Dream Theater, The Astonishing. Album Review.

Liverpool Sound and Vision Rating 9/10

A concept album is an experience in which some fans love to immerse themselves into and others, arguably with more demands on their time or the relentless march of the quick sound bite has taken its progressive toll on the concentration levels might curse their fortune to have to take in the new Dream Theater album, The Astonishing.

Yet concentration in such things is good for the soul, arguably it improves appreciation for the artist, it offers comprehension for the detail of work that goes into the making of such an epic and there is no doubt that The Astonishing is anything other than epic, a marathon of emotions bundled together, a full plunge into the genre and an offering in which will surely come to be seen in the same light as Queensryche’s Operation Mindcrime or Iron Maiden’s Seventh Son of a Seventh Son in the years to come as a Progressive Metal blockbuster, a completely ambitious album that soars throughout and one that is needs to be heard throughout; the long train journeys or flights abroad suddenly having a great deal of pleasure attached to them.

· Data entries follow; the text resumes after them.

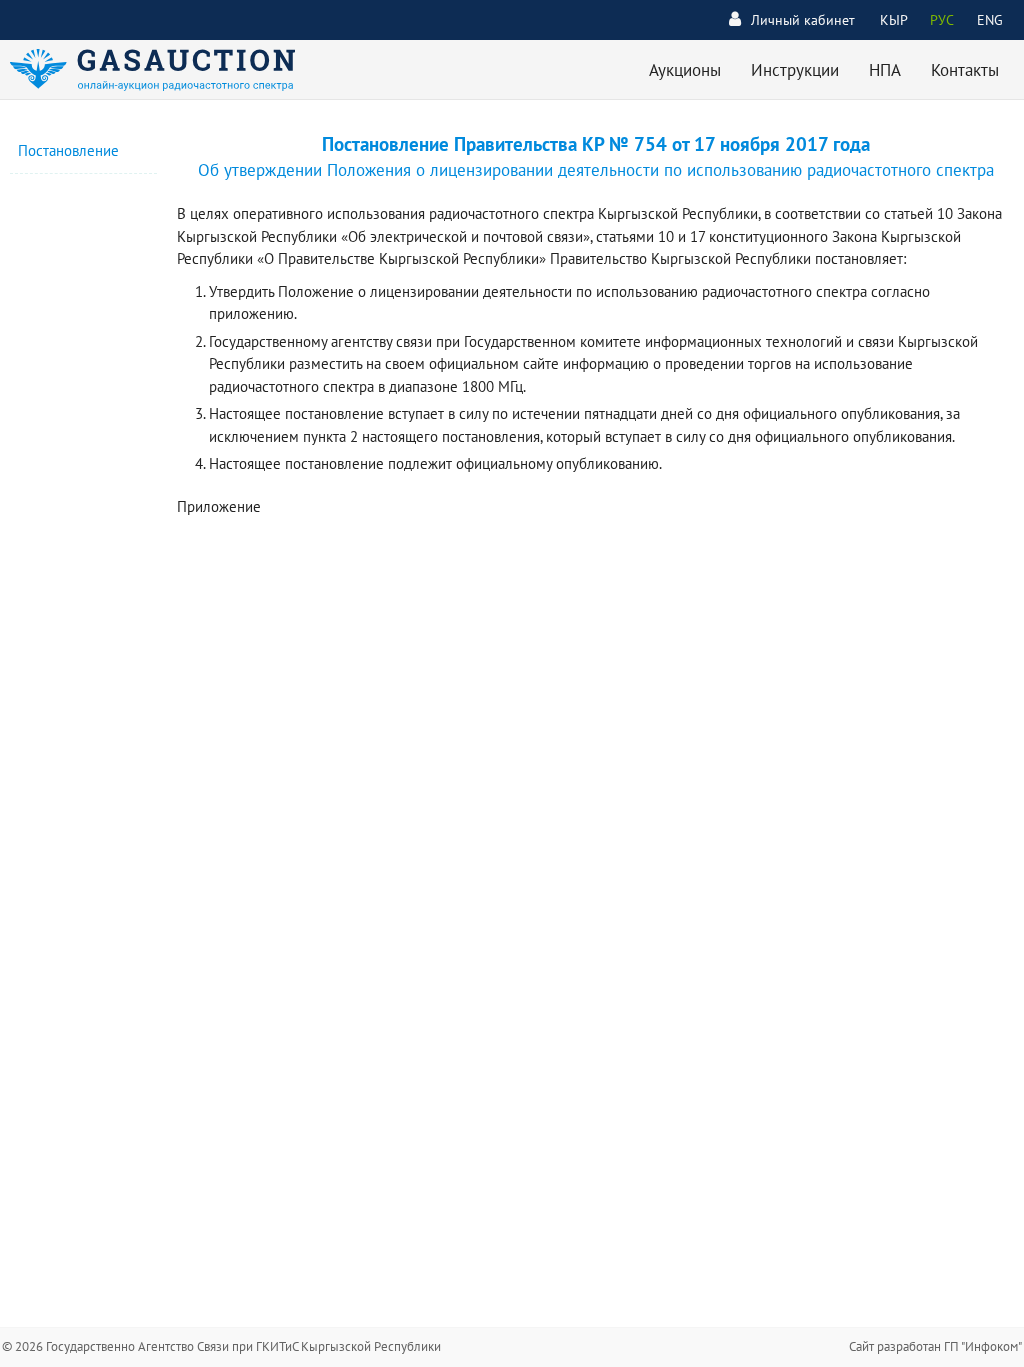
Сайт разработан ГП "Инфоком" (935, 1346)
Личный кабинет (803, 20)
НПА (885, 70)
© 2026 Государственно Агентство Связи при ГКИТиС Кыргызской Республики (221, 1346)
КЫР (894, 20)
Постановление (68, 150)
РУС (942, 20)
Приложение (219, 506)
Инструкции (795, 70)
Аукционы (685, 70)
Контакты (965, 70)
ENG (990, 20)
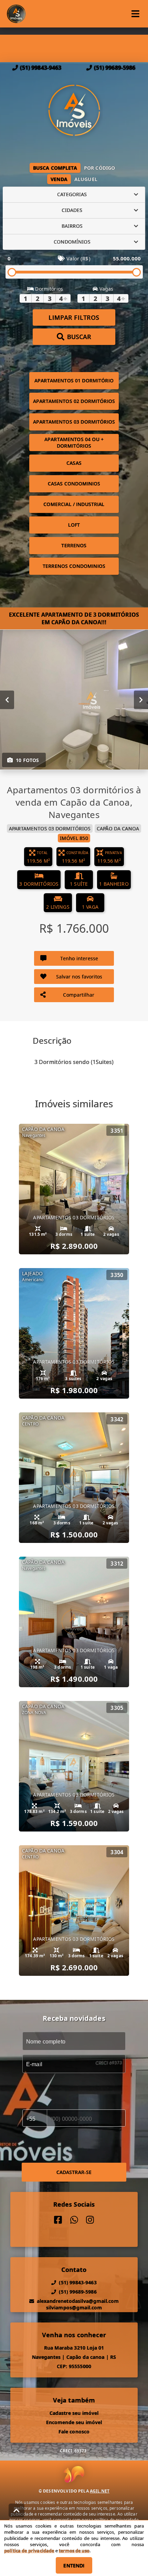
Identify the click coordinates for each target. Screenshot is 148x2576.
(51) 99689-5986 (114, 67)
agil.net (99, 2491)
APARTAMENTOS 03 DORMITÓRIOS (74, 421)
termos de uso (74, 2550)
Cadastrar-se (74, 2172)
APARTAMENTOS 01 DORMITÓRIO (74, 380)
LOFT (74, 525)
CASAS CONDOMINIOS (74, 483)
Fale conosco (74, 2431)
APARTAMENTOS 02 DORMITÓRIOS (74, 401)
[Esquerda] (7, 699)
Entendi (73, 2565)
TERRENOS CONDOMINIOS (74, 566)
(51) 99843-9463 (40, 67)
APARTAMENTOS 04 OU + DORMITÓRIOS (74, 442)
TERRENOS (73, 545)
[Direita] (141, 699)
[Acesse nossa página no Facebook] (58, 2220)
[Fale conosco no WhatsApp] (74, 2220)
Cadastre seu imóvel (74, 2413)
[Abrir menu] (135, 13)
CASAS (74, 463)
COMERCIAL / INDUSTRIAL (73, 504)
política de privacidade (29, 2550)
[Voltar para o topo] (16, 2510)
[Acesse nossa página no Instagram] (90, 2220)
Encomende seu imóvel (74, 2422)
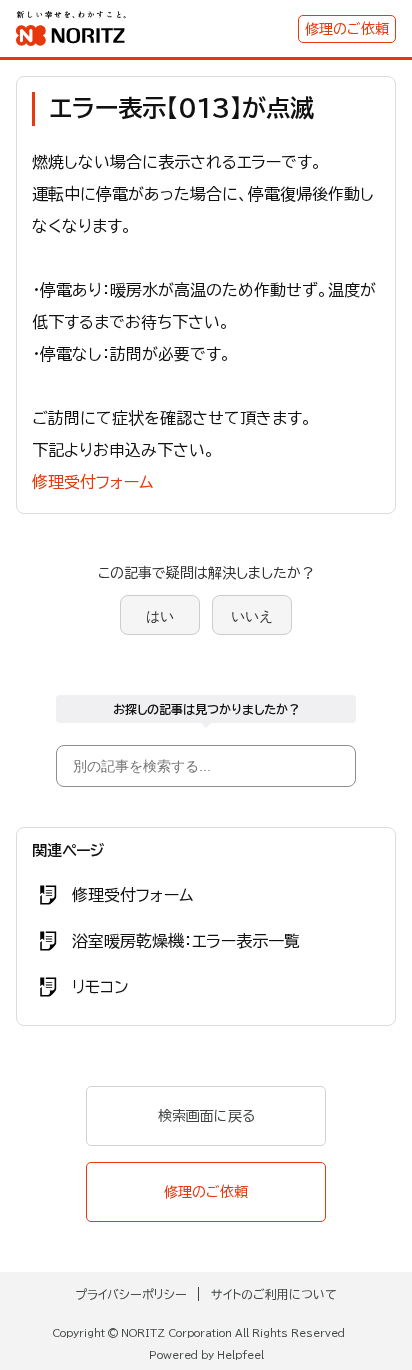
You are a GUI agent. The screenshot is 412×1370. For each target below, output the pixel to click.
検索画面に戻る (206, 1116)
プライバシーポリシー (131, 1294)
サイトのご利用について (274, 1294)
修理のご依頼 (347, 29)
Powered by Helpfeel (206, 1355)
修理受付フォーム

The album is full of drama, a film, a novel all within the strangeness of the aural delivery, it is the full scale Progressive Opera that causes commotion within the minds of the Progressive fan, the dichotomy that resides within the soul of the Metal lover; that two states of being should nestle deep inside the overtures of what amounts to an opus, an overture of delight that just cannot be turned away from or switched off without the nagging sense of doubt and disillusion of your own inability to focus and muse in the story that unfolds in musical time.

Whilst the album stands out as a whole, it is impossible to ignore certain segments with, just as like it is impossible to listen to The Wall and not get excited about the grasp of Comfortably Numb making its timely appearance, so to in The Astonishing do the sections A Saviour In The Square, Brother Can You Hear It and Losing Faythe offer some extraordinary light in an album blistering with substance and illumination.

The concept album may be hard work in an era when concentration is nimbly quick to flee the scene, yet The Astonishing is worth remembering that music is not a background setting for a computer game, it is the life blood that surrounds us all the time.